_AIM OF THE EXERCISE_
Only the lines from the line holding "Task: Click the empty Sáng cell for day 15" through the final line of the entries below are to be returned, exactly as they stand.

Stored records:
◆ ◆ ◆ ◆ ◆ ◆ ◆

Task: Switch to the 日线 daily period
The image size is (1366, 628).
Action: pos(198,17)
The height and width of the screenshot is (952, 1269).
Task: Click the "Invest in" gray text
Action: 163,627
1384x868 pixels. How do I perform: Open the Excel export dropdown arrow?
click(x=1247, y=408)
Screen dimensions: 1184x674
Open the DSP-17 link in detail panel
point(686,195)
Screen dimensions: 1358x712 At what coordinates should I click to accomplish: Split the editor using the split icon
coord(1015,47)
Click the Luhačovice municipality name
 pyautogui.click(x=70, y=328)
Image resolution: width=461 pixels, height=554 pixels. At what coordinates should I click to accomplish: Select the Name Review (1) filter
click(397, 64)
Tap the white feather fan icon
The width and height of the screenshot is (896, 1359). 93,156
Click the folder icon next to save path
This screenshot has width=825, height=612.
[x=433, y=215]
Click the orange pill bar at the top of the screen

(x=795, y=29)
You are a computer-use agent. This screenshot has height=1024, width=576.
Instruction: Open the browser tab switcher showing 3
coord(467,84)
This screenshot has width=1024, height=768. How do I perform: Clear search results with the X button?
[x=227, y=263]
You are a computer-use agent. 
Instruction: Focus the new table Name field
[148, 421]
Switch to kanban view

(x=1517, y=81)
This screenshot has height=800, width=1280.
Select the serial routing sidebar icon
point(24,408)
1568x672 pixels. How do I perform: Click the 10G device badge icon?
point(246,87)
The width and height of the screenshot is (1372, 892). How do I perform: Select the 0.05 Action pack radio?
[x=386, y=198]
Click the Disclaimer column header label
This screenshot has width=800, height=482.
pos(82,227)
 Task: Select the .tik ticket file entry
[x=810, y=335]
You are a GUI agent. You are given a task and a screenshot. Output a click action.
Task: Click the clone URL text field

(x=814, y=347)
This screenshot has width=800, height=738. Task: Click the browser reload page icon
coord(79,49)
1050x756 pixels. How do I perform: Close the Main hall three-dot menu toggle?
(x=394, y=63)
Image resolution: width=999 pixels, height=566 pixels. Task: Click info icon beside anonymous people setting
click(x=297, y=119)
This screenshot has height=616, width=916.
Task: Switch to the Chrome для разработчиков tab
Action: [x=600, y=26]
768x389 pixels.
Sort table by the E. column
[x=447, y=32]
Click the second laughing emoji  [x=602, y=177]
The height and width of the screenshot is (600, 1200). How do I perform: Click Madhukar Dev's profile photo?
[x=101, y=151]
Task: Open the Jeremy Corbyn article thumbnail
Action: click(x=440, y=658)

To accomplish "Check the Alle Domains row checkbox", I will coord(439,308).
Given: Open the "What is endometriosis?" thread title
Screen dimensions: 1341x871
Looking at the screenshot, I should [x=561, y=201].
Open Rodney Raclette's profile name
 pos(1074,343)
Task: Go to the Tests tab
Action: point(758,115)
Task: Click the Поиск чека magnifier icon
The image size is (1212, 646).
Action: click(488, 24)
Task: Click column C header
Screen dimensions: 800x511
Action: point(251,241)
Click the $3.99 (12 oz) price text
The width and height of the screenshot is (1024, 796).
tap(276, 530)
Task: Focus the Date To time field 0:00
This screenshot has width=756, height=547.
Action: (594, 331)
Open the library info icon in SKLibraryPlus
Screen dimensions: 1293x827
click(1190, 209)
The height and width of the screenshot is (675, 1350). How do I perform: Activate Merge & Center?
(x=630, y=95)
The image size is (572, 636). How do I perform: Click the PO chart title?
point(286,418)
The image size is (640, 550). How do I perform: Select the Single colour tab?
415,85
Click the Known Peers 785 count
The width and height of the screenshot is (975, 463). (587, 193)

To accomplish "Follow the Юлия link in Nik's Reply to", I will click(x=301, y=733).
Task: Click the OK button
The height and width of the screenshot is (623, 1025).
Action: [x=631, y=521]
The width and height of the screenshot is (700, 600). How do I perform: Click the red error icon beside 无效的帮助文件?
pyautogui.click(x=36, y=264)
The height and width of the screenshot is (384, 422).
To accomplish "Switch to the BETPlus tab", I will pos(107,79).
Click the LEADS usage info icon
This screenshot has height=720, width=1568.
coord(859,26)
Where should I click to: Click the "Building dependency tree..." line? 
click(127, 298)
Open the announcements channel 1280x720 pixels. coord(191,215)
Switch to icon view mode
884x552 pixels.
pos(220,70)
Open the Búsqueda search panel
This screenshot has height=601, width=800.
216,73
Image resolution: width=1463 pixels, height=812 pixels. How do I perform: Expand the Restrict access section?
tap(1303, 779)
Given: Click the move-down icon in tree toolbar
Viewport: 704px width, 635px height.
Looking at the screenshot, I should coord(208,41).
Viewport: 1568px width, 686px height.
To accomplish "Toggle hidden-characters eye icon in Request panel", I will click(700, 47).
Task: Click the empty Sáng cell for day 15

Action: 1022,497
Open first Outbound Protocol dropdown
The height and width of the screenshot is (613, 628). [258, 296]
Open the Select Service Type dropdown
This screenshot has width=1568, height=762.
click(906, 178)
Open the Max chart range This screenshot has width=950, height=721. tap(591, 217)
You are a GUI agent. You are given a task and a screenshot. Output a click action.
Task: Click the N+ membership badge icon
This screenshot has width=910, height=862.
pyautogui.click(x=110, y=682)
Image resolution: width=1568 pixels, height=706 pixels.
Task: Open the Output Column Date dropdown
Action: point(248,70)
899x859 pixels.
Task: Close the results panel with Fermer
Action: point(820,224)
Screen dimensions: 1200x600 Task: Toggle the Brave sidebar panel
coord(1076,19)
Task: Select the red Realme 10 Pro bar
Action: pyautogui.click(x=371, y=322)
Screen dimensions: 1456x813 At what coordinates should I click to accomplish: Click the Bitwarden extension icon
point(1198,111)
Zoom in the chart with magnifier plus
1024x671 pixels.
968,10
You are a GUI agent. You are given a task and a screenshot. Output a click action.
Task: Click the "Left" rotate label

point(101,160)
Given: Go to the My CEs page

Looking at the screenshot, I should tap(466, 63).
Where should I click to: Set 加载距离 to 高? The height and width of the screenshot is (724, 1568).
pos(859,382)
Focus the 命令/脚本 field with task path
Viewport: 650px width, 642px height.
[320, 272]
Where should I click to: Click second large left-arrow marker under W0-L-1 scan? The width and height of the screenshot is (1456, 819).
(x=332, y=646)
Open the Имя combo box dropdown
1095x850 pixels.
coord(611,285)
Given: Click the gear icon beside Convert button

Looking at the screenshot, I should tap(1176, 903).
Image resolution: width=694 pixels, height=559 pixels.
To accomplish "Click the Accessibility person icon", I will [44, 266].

◆ ◆ ◆ ◆ ◆ ◆ ◆

_WRITTEN RESPONSE_
Task: Click the empty Sáng cell for day 15

Action: 1022,497
Open first Outbound Protocol dropdown
The height and width of the screenshot is (613, 628). [258, 296]
Open the Select Service Type dropdown
This screenshot has width=1568, height=762.
click(906, 178)
Open the Max chart range This screenshot has width=950, height=721. tap(591, 217)
You are a GUI agent. You are given a task and a screenshot. Output a click action.
Task: Click the N+ membership badge icon
This screenshot has width=910, height=862.
pyautogui.click(x=110, y=682)
Image resolution: width=1568 pixels, height=706 pixels.
Task: Open the Output Column Date dropdown
Action: point(248,70)
899x859 pixels.
Task: Close the results panel with Fermer
Action: point(820,224)
Screen dimensions: 1200x600 Task: Toggle the Brave sidebar panel
coord(1076,19)
Task: Select the red Realme 10 Pro bar
Action: pyautogui.click(x=371, y=322)
Screen dimensions: 1456x813 At what coordinates should I click to accomplish: Click the Bitwarden extension icon
point(1198,111)
Zoom in the chart with magnifier plus
1024x671 pixels.
968,10
You are a GUI agent. You are given a task and a screenshot. Output a click action.
Task: Click the "Left" rotate label

point(101,160)
Given: Go to the My CEs page

Looking at the screenshot, I should tap(466, 63).
Where should I click to: Set 加载距离 to 高? The height and width of the screenshot is (724, 1568).
pos(859,382)
Focus the 命令/脚本 field with task path
Viewport: 650px width, 642px height.
[320, 272]
Where should I click to: Click second large left-arrow marker under W0-L-1 scan? The width and height of the screenshot is (1456, 819).
(x=332, y=646)
Open the Имя combo box dropdown
1095x850 pixels.
coord(611,285)
Given: Click the gear icon beside Convert button

Looking at the screenshot, I should tap(1176, 903).
Image resolution: width=694 pixels, height=559 pixels.
To accomplish "Click the Accessibility person icon", I will [44, 266].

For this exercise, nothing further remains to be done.